The H-1B1 (Chile and Singapore) program allows employers to temporarily employ foreign workers from Chile and Singapore in the U.S. on a nonimmigrant basis in specialty occupations. Current laws limit the annual number of qualifying foreign workers who may be issued an H-1B1 visa to 6,800 with 1,400 from Chile and 5,400 from Singapore. For information regarding the H-1B1 cap, H-1B1 cap qualifications and H-1B1 petitions, see the USCIS website or Consular sections of the Department of State website for Chile and or Singapore.
The E-3 (Australia) program allows employers to temporarily employ foreign workers from Australia in the U.S. on a nonimmigrant basis in specialty occupations. Current laws limit the annual number of qualifying foreign workers who may be issued an E-3 visa to 10,500 Australian nationals seeking temporary work in specialty occupations. For information regarding the E-3 cap, E-3 cap qualifications and E-3 petitions, see the USCIS website or Consular sections of the Department of State website for Australia.
The process for obtaining a Labor Condition Application (LCA) from the OFLC under the H-1B, H-1B1 (Chile and Singapore), and E-3 (Australia) programs involve the following basic steps:
Step 1: Obtain a Prevailing Wage
The required wage rate must be the higher of the actual wage rate (the rate the employer pays to all other individuals with similar experience and qualifications who are performing the same job), or the prevailing wage (a wage that is predominantly paid to workers in the same occupational classification in the area of intended employment at the time the application is filed). In addition, an employer is not permitted to pay a wage that is lower than a wage required under any other applicable Federal, State or local law.
Employers are encouraged, but not required, to obtain a prevailing wage from the National Prevailing Wage Center (NPWC).
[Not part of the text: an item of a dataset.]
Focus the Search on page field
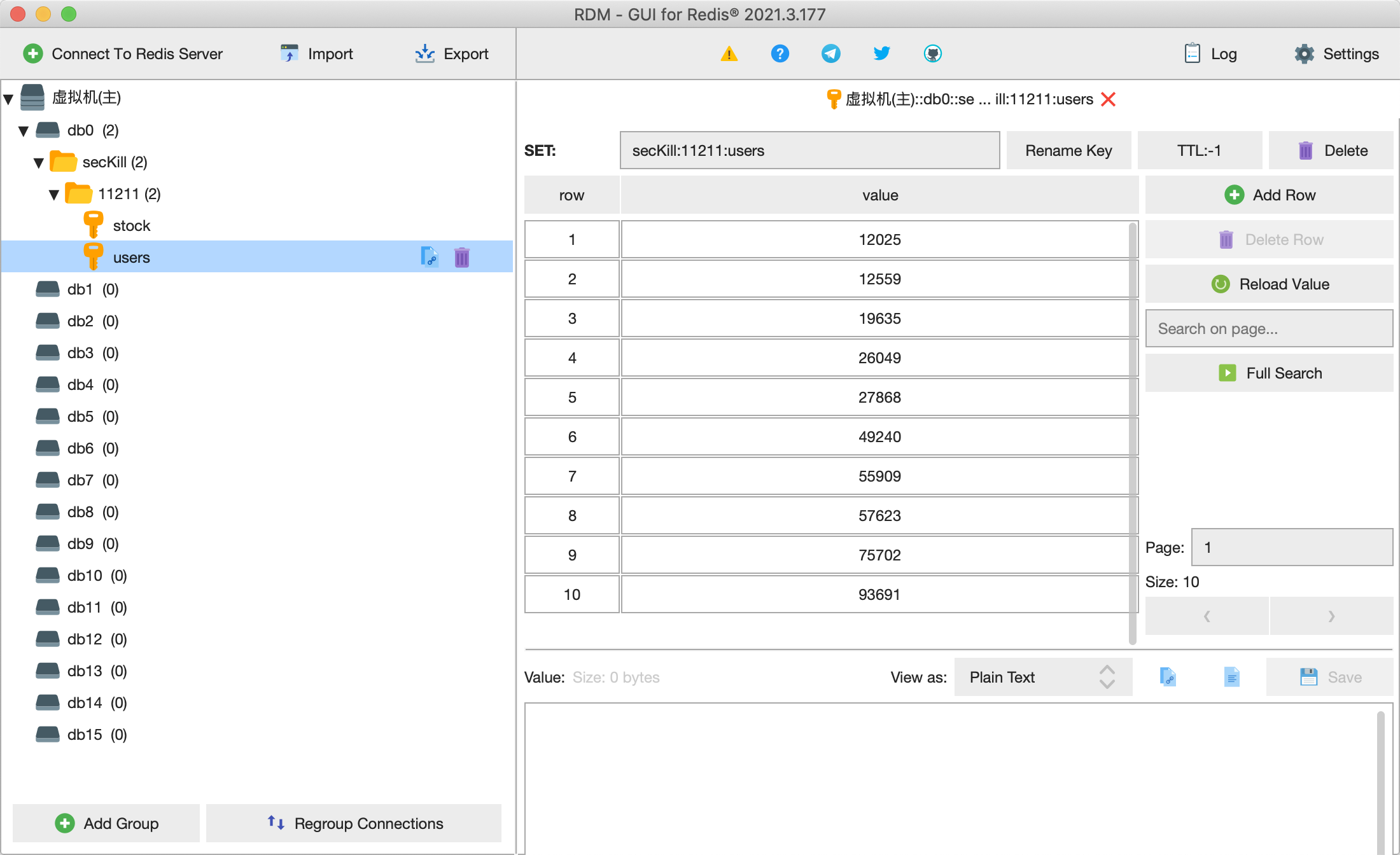Screen dimensions: 1400x855 1269,329
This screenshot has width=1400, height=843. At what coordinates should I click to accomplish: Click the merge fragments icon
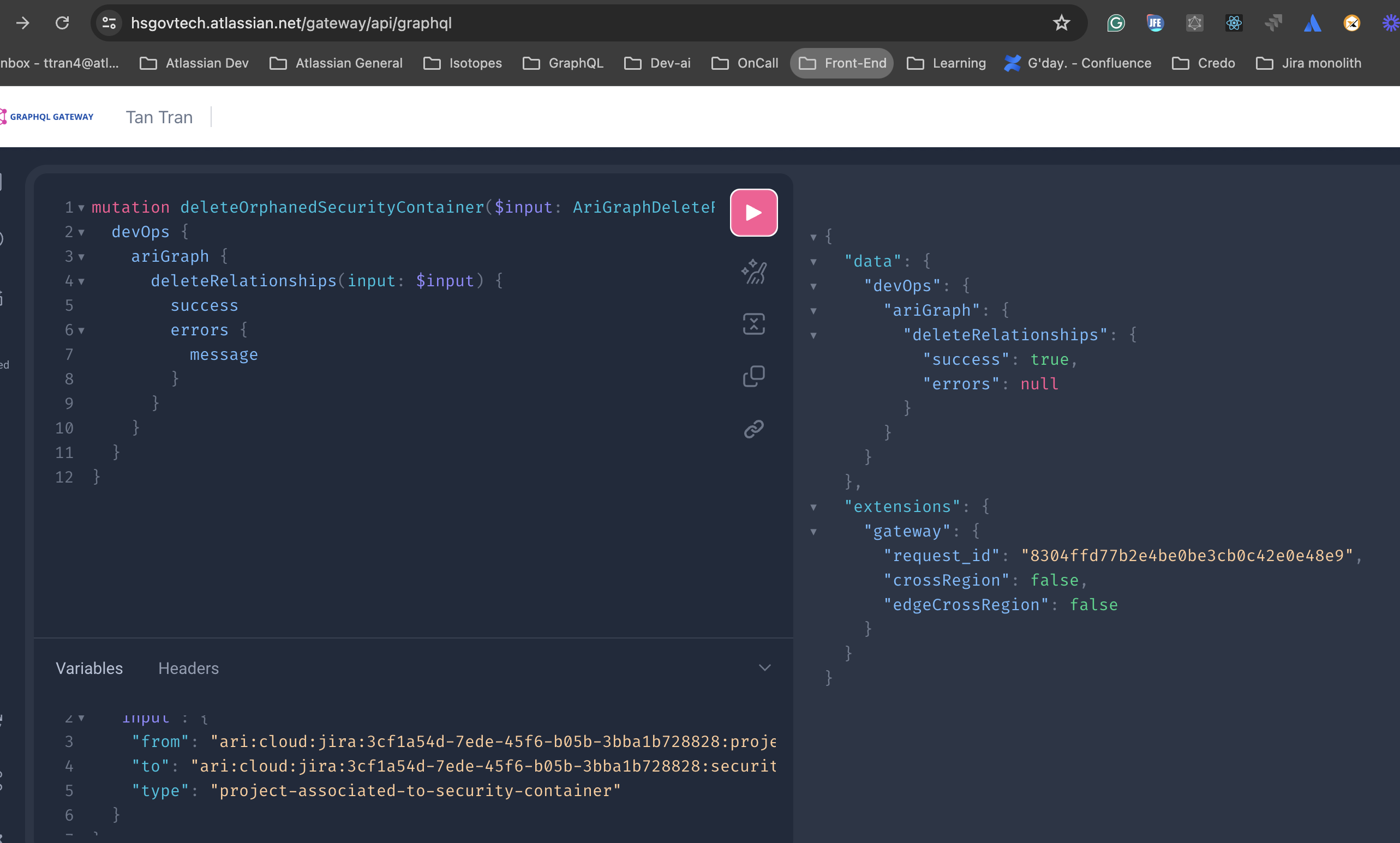[x=753, y=323]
More information on obtaining a prevailing wage determination from the NPWC can be found here.
Step 2: Filing a LCA with the Chicago National Processing Center
Employers must submit a Labor Condition Application (Form ETA-9035/ 9035E) to the Department of Labor electronically through the FLAG system attesting to compliance with the requirements of the H-1B, H-1B1 or E-3 program. LCAs must not be submitted more than 6 months before the beginning date of the period of employment. The two exceptions to electronic filing are employers with physical disabilities or those who lack Internet access and cannot electronically file the Form ETA-9035E. An employer must petition the Administrator of OFLC for prior special permission to file an LCA by mail on the Form ETA-9035.
Step 3: Case Processing and Next Steps
LCAs are reviewed by the Department within seven (7) working days for completeness and obvious errors or inaccuracies. Employers may check the status of applications they submitted to the Department and directly access their certified applications at any time by logging into the FLAG System. Employers with certified LCAs may proceed with the process of obtaining an H-1B, H-1B1 or E-3 visa through USCIS and the Department of State.